Little girls love to play with toys. Then when they reach the age of 11 or 12, they lose interest. Men never grow out of their obsession with toys. As they get older, their toys simply become more expensive and silly and impractical. Examples of men's toys: Too-little-miniature TV's. Too-big-screen TV's. Too-powerful tools. Too-much-graphic equalizers. Too-many-video games. And, small robots that serve cocktails on command. Anything that blinks, beeps, and requires at least six 'D' batteries to operate.

MOVIES:

Every actress in the history of movies has had to do a nude scene. This is because every movie in the history of movies has been produced by a man. Men will only show their asses, because ass size doesn't really matter.

JEWELRY:

Women look nice when they wear jewelry. A man can get away with wearing one ring and that's it. Any more than that and he will look like a lounge singer named Ramone.

TIME:

When a woman says she'll be ready to go out in five more minutes, she's using the same meaning of time as when a man says the football game just has five minutes left. Neither of them is counting timeouts, commercials, or replays.

FRIENDS:

Women on a girl's night out talk the whole time. Men on a boy's night out say about twenty words all night, most of which are 'Pass the Doritos' or 'Got anymore beer?'

NICKNAMES:
If Laura, Suzanne, Debra and Rose go out for lunch, they will call each other Laura, Suzanne, Debra and Rose. If Mike, Charlie, Bob and John go out, they will affectionately refer to each other as Fat Boy, Godzilla, Peanut-Head and Scrappy.

EATING OUT:
When the bill arrives, Mike, Charlie, Bob and John will each throw in $20, even though it's only for $32.50. None of them will have anything smaller, and none will actually admit they want change back. When the girls get their bill, out come the pocket calculators.

FUTURE:
A woman worries about the future until she gets a husband. A man never worries about the future until he gets a wife.

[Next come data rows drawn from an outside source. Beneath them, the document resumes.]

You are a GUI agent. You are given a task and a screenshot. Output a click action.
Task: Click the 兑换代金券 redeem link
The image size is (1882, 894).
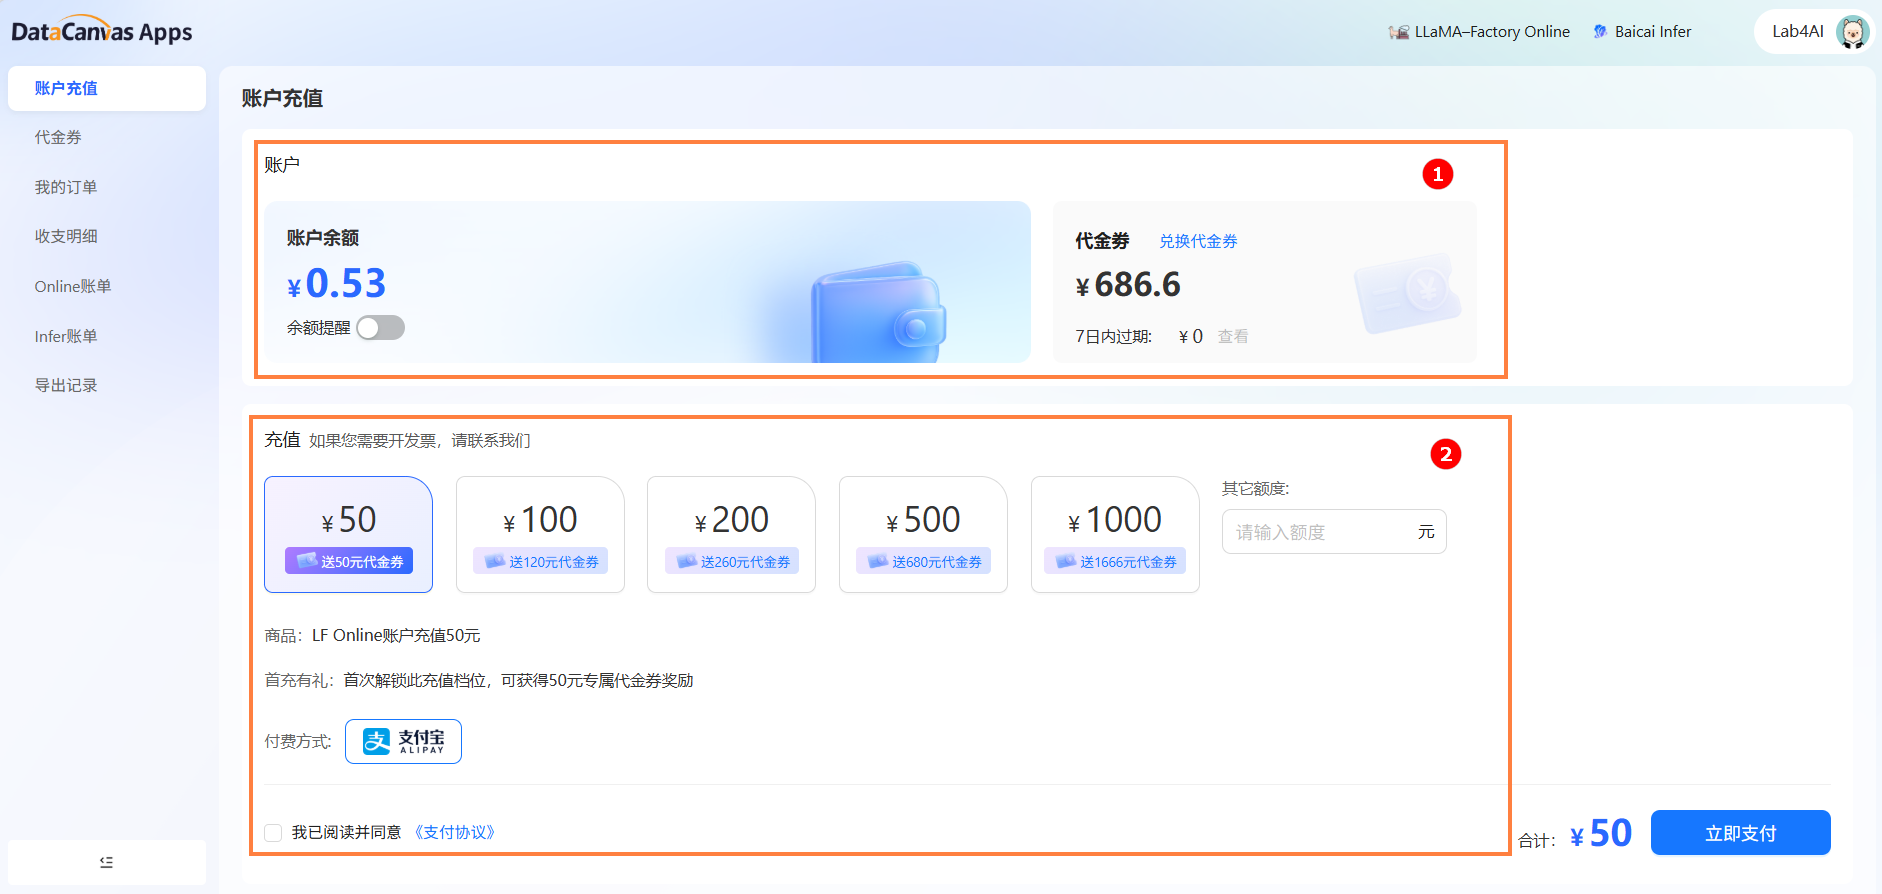[1198, 241]
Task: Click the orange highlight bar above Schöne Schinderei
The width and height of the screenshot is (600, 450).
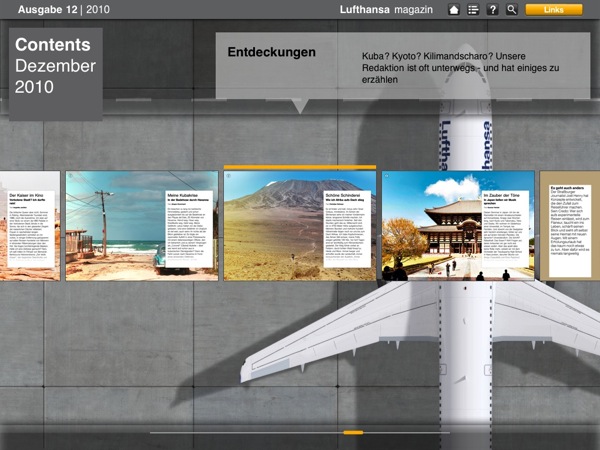Action: pos(300,167)
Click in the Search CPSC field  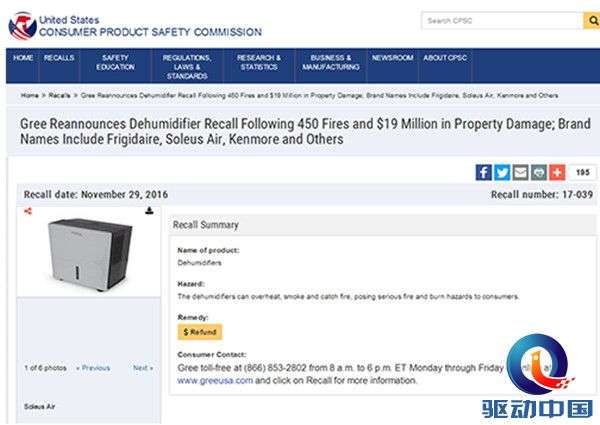click(502, 20)
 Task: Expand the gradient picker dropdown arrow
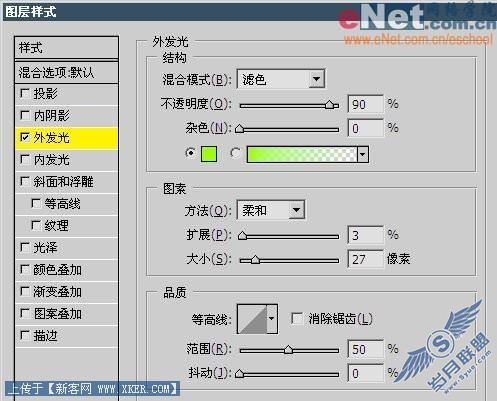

SUCCESS (20th Century Version):
A successful man is one who makes more money than his wife can spend. A successful woman is one who can find such a man.

SUCCESS (21st Century Version):
A successful woman is one who makes more money than her husband. A successful man is one who can find such a woman.


MARRIAGE:
A woman marries a man expecting he will change, but he doesn't. A man marries a woman expecting that she won't change and she does.


NATURAL:
Men wake up as good-looking as they went to bed. Women somehow deteriorate during the night.

RESTROOMS:

Men use restrooms for purely biological reasons. Women use restrooms as social lounges. Men in a restroom will never speak a word to each other. Women who've never met will leave a restroom giggling together like old friends. And never in the history of the world has a man excused himself from a restaurant table by saying, 'Hey, Bill, I was just about to take a leak. Do you want to join me?'

THOUGHT FOR THE DAY:
Any married man should forget his mistakes. There's no use in two people remembering the same thing.